A New Breath of Life for Sepsis-induced Lung Injury


New study explored the mechanisms behind ozone therapy’s effects on sepsis-induced acute lung injury.

Ozone Therapy: A New Breath of Life for Sepsis-induced Lung Injury

Medical ozone therapy as a potential new treatment for sepsis-induced acute lung injury (ALI). By boosting the clearance of neutrophil extracellular traps (NETs) via the AMP-activated protein kinase (AMPK)/scavenger receptor A1 (SR-A1) pathway, this novel approach could greatly enhance survival rates and lung function in preclinical models, providing hope for patients with few treatment alternatives. ()

Confronting Sepsis-Induced ALI

Sepsis, a severe and often fatal complication of infection, is a leading cause of both ALI and acute respiratory distress syndrome (ARDS). These conditions, which are associated with high mortality rates, remain challenging to treat due to the lack of effective therapies. NETs play a central role in the progression of sepsis, as they are involved in trapping pathogens but can also trigger excessive inflammation, exacerbating lung injury. The complexity of sepsis-induced ALI, driven by the interplay among inflammation, immune dysregulation, and coagulation, calls for innovative therapeutic strategies to better manage this critical condition.

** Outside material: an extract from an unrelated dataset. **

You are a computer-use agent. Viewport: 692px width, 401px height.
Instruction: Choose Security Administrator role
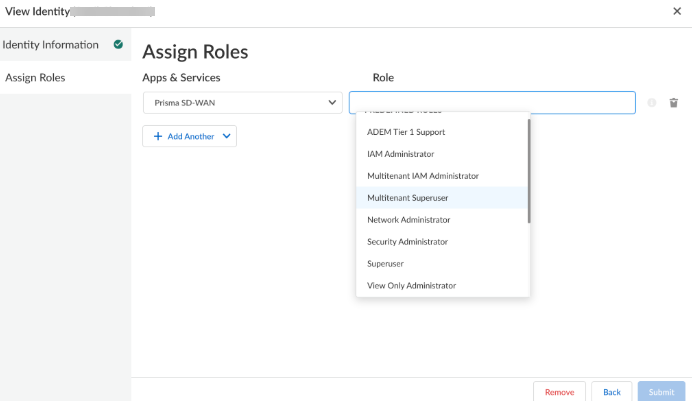pyautogui.click(x=407, y=242)
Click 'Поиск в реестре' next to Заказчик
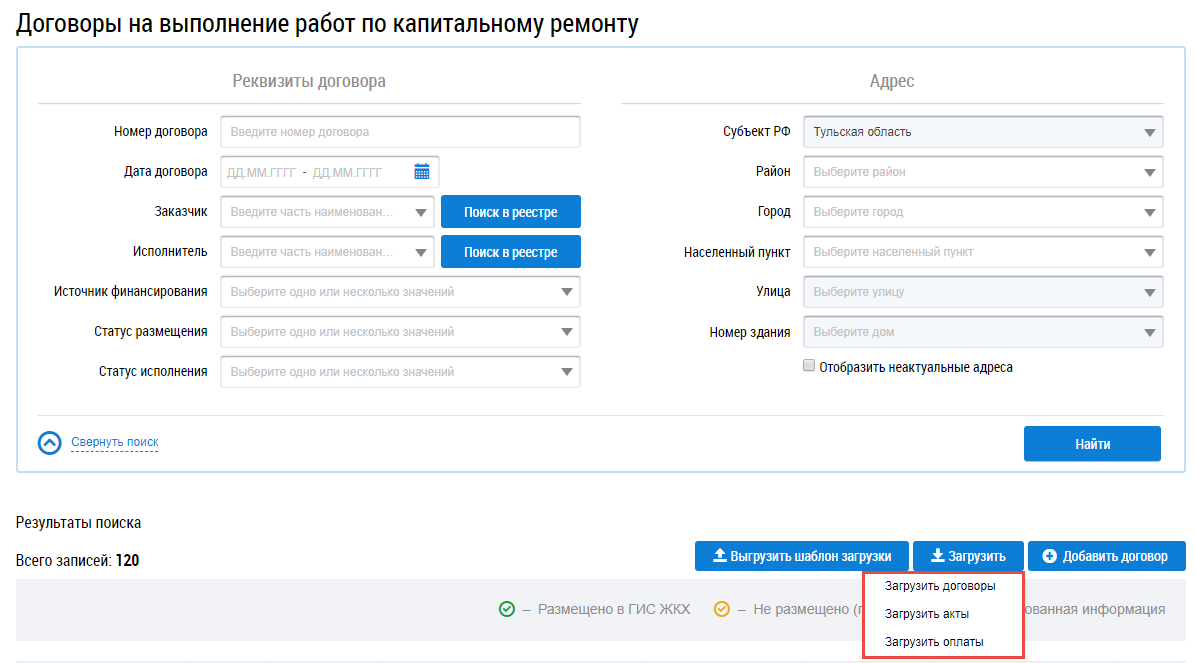The height and width of the screenshot is (663, 1195). coord(510,212)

In a study (DOI: 10.7555/JBR.38.20240038) from Nanjing Medical University, researchers have made significant progress in this area. Published in the Journal of Biomedical Research, the study details how medical ozone therapy targets the AMPK/SR-A1 axis to effectively clear NETs, significantly improving survival rates and lung function in mice suffering from sepsis-induced ALI. This work represents a critical step forward in the search for new treatments for this deadly condition.

Researchers discovered that ozone treatment reduced the formation of NETs, which was a key factor in the development of ALI. By activating the AMPK/SR-A1 pathway, ozone therapy enhanced the ability of macrophages to clear these harmful NETs, reducing inflammation and mitigating lung injury. The research also emphasizes the essential role of SR-A1: in knockout mice lacking SR-A1, ozone therapy failed to produce its protective effects, highlighting the receptor’s critical role in mediating ozone’s therapeutic impact. A comprehensive evaluation of lung function, blood flow, and protein levels further demonstrated the multifaceted benefits of ozone treatment, suggesting that it could become a valuable addition to existing therapies for sepsis-induced ALI.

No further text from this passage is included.